▶ DOCUMENT TEXT:
Today, my husband is barbequing a couple of nice steaks for us.  With those we'll also have sautéed (caramelized) onions with baby Portobello mushrooms, and a mix of cauliflower and broccoli.  Dessert is cherry pie with French vanilla ice cream, which we already sampled last night.


----------



## rkunsaw

Thanksgiving reruns; roast chicken, dressing, mashed potatoes, giblet gravy, cranberry sauce, and sweet potato pie.


----------



## RadishRose

Yesterday-

Turkey & gravy
Stuffing
Fresh green beans
Mashed potatoes
Creamed pearl onions
Cranberry sauce... just a bit

I didn't cook, so no rutebaga


----------



## Steve

I know it is bitterly cold out, but I still decided to BBQ for supper tonight (Friday)...
Chicken drumsticks dry marinated..
Steamed and mashed carrots with peas I added was a veggie..
Coleslaw..
Carrot salad..

Breakfast: 3 egg omelette with chives for my Princess and 2 slices of turkey bacon...
A bowl of porridge for me..

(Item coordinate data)
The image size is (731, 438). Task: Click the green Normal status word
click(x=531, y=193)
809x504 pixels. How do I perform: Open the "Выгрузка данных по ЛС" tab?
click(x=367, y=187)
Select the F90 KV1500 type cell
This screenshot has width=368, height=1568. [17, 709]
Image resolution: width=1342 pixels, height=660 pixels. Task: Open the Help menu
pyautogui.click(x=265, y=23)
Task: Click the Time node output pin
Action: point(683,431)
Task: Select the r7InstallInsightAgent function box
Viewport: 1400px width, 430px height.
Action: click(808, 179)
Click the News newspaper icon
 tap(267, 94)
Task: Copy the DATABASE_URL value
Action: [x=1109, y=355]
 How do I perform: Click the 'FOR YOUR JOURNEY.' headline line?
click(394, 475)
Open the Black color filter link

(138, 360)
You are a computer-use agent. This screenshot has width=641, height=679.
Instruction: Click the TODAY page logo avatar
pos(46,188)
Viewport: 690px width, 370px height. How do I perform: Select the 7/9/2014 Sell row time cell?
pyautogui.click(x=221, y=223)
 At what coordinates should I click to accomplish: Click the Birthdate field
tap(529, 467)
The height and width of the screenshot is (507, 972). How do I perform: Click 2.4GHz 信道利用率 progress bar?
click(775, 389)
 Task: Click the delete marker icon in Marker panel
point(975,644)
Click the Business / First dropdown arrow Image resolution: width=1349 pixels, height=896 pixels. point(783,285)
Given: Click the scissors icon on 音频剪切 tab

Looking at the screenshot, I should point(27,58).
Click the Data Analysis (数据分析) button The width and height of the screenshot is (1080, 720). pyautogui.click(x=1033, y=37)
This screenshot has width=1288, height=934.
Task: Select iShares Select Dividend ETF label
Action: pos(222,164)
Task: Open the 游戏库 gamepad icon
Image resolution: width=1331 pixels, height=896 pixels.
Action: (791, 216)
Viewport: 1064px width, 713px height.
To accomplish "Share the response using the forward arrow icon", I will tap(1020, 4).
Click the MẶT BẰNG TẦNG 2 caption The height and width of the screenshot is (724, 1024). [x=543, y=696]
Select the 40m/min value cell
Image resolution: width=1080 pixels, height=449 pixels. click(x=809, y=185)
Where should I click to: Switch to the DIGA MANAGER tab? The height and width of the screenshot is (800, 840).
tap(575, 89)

▶ WHAT TO DO:
#1 In the meal thread, what was the first poster's dessert?
#2 Write the next part of the meal thread, picking up after its last line.
The items have no role in any of this.

▶ FINAL ANSWERS:
#1 Cherry pie with French vanilla ice cream.

#2
----------



## Ameriscot

Breakfast: ham and onion omelette, chocolate croissant, mango juice, corn flakes, coffee, sausage


----------



## Steve

For tonight I will be making a meatloaf using minced chicken and a box of stuffing mix.. It comes out very moist and tasty that way.....
A green salad..
Coleslaw..

Breakfast:; As usual. a 3 egg omelette for my Princess with some herbs and 2 slices of turkey bacon.....


----------



## hollydolly

Last night I had Ham hock with leek, and sliced sauteed potatoes cooked in cream and white wine followed by a sliced fresh pear and fresh dates..


I'm just about to have a bowl of porridge for breakfast..


----------



## rkunsaw

The dressing is all gone but we still have chicken, potatoes and gravy left from Thanksgiving. We'll add a vegetable from the freezer.


----------



## drifter

Today I had a TV dinner, chicken blobs and rice.. Ugh!  I'd like to have fried chicken and have  left over cold chicken to eat on subsequent nights. We don't do that any more. The cook says TV dinners are so easy.
.


----------



## Ina

Drifter fire that cook!!  :tapfoot:


----------



## Happyflowerlady

Amen, to that, Ina ! ! 
I think an emergency TV dinner might be acceptable (but still yucky !); but having that  every night would be downright intolerable ! 
Just reading Drifter's post made me want to hurry into the kitchen and make some Real Fried Chicken for the poor fellow. 
And home made potato salad to go with it, too. 
Yummy.......
(sending cyber fried chicken, Drifter)


----------



## Ameriscot

Breakfast at hotel as we are probably skipping lunch: fried egg,  baked beans, toast, ham, corn flakes,  chocolate croissant,  watermelon,  orange pineapple juice, tea, coffee, banana bread.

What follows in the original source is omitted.